As one countless example:


Why do they just presume the black plague would only wipe out 90% of Europe, while not doing the same to the people in Asia and the Middle East when they were affected just as much?

Because at that time Asia (China & Japan) basically are masters of the art of hygiene and medical technology and on which then were adapted by Arab and central Asian traders meanwhile Europe was like purging medical professionals as witches and hating hygiene due to irrational make-beliefs. The rest population living in tropical climate was basically living under UV ray for 10 hours everyday.
 
That is a misconception. The middle ages in Europe were not especially unhygienic. Roman waterworks had long go failed, but cities had also shrunk. Baths were still popular, you could find public baths, often thermal baths, in the major cities, though no longer communal ones. Medicine had a lot of a lot of misconceptions that would only hurry the patient along, but that was not unique of the european one.
This is not to say that medieval Europe did not suffer from bad customs, like burying the dead inside churches. I do wonder how much that contributed to the spread of diseases as population densities and the frequency of burials increased.But they at least had the good sense to stop doing it during plagues. After a few dead, probably...

Tropical climates had far worse diseases that periodic plagues, lingering diseases that for centuries blocked development there: malaria being one chief example. And that hit some southern portions of Europe hard also. I don't know about India and southern China, but Africa certainly was one disgraced continent!

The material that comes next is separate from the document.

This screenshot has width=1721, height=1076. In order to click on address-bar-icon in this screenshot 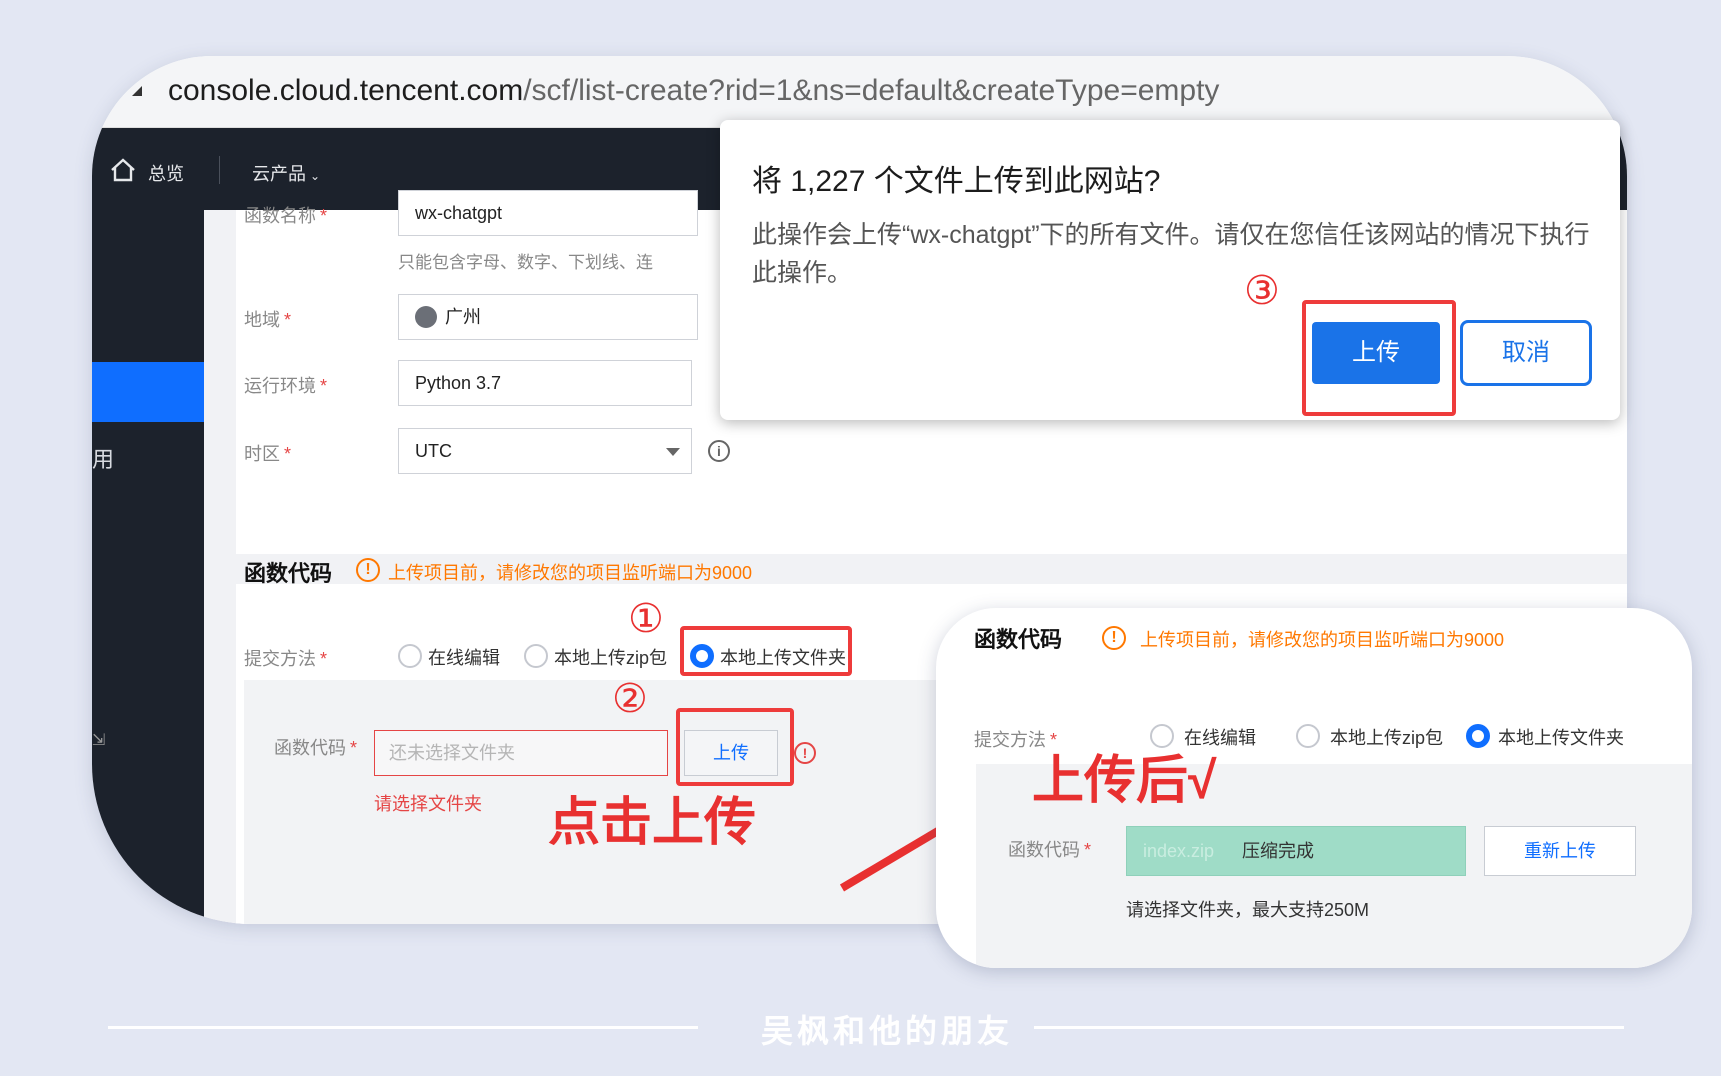, I will do `click(137, 91)`.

It was early modern urban Europe, thing 1600s and 1700s, that got more unhygienic. Many cities grew immensely past their middle ages sizes, and infrastructure failed to accompany that development until the late 18th century or early 19th century.
 
That is a misconception. The middle ages in Europe were not especially unhygienic. Roman waterworks had long go failed, but cities had also shrunk. Baths were still popular, you could find public baths, often thermal baths, in the major cities, though no longer communal ones. Medicine had a lot of a lot of misconceptions that would only hurry the patient along, but that was not unique of the european one.
This is not to say that medieval Europe did not suffer from bad customs, like burying the dead inside churches. I do wonder how much that contributed to the spread of diseases as population densities and the frequency of burials increased.But they at least had the good sense to stop doing it during plagues. After a few dead, probably...

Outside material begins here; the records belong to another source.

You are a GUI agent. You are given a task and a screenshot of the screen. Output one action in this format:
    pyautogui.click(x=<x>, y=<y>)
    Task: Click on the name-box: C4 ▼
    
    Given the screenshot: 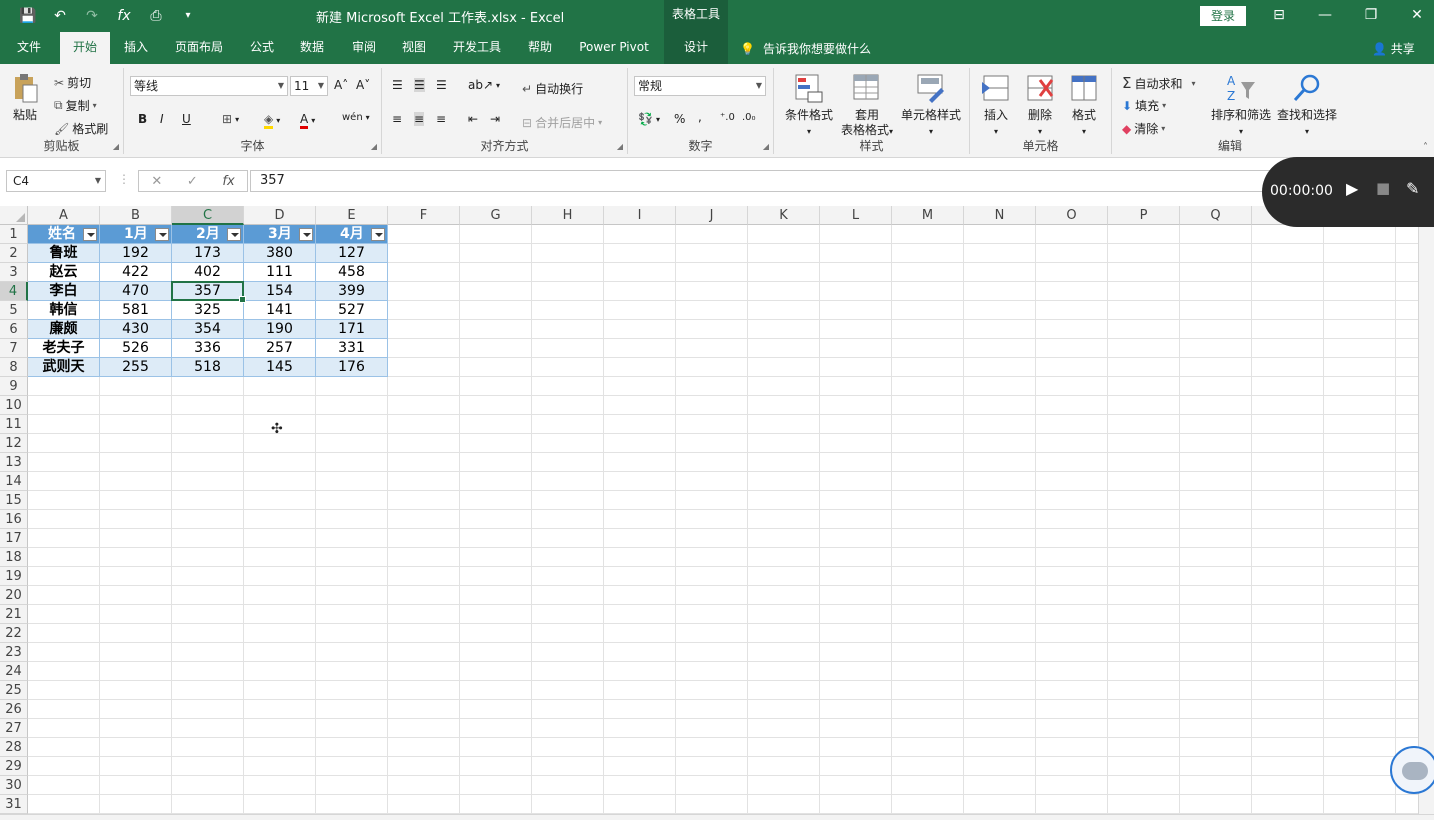 What is the action you would take?
    pyautogui.click(x=56, y=181)
    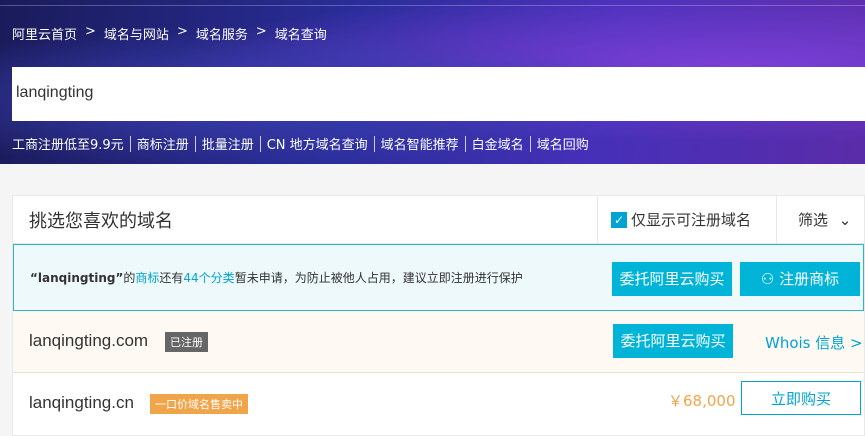 This screenshot has width=865, height=436. I want to click on link-buyback: 域名回购, so click(563, 144).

Tropical climates had far worse diseases that periodic plagues, lingering diseases that for centuries blocked development there: malaria being one chief example. And that hit some southern portions of Europe hard also. I don't know about India and southern China, but Africa certainly was one disgraced continent!

It was early modern urban Europe, thing 1600s and 1700s, that got more unhygienic. Many cities grew immensely past their middle ages sizes, and infrastructure failed to accompany that development until the late 18th century or early 19th century.

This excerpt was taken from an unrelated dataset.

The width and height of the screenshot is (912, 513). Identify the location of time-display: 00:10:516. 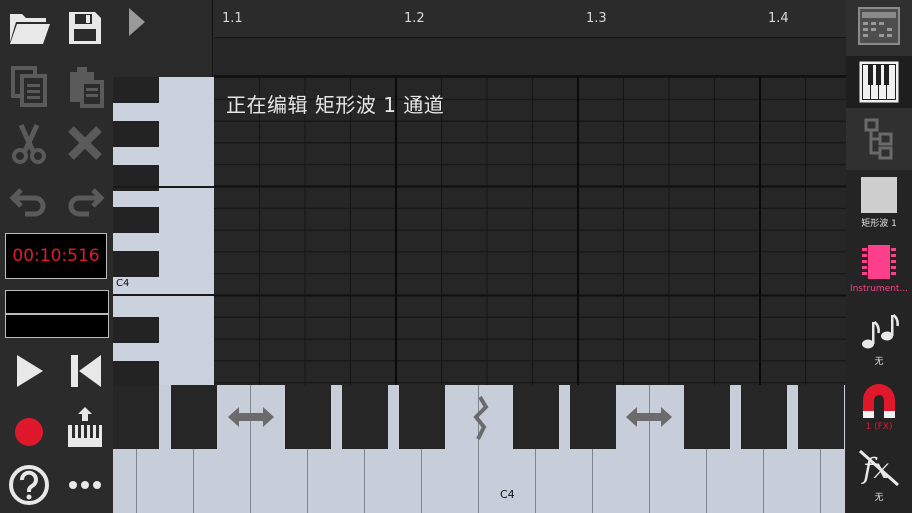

What I mentioned on my previous post is not that European people were unhygienic, it's about the rapid technological advancement in hygiene and medical technology in Asia, especially China during medieval times, such as pharmacology and chemistry. The knowledge was then passed down by traders in central Asia to the middle East which contributes to the invention of chemistry and warfare which led to the fall of Constantinople. Just like you, I don't know much about much history of the world, however Malaria was actually have been able to be treated mid classical period in Asia using herbal remedies.
 
Most pop-history barely acknowledges any part of Europe that wasn't ruled by Charlemagne and/or contained Vikings, let alone the non-European world. Even the Black Death is essentially taught as something that happened to England and France; Europe wide-statistics are cited for dramatic effect more than an attempt to measure the effect of the plague on a continental scale. The greater world appears as somewhere for Europeans to have adventures, not places that exist for their own sake.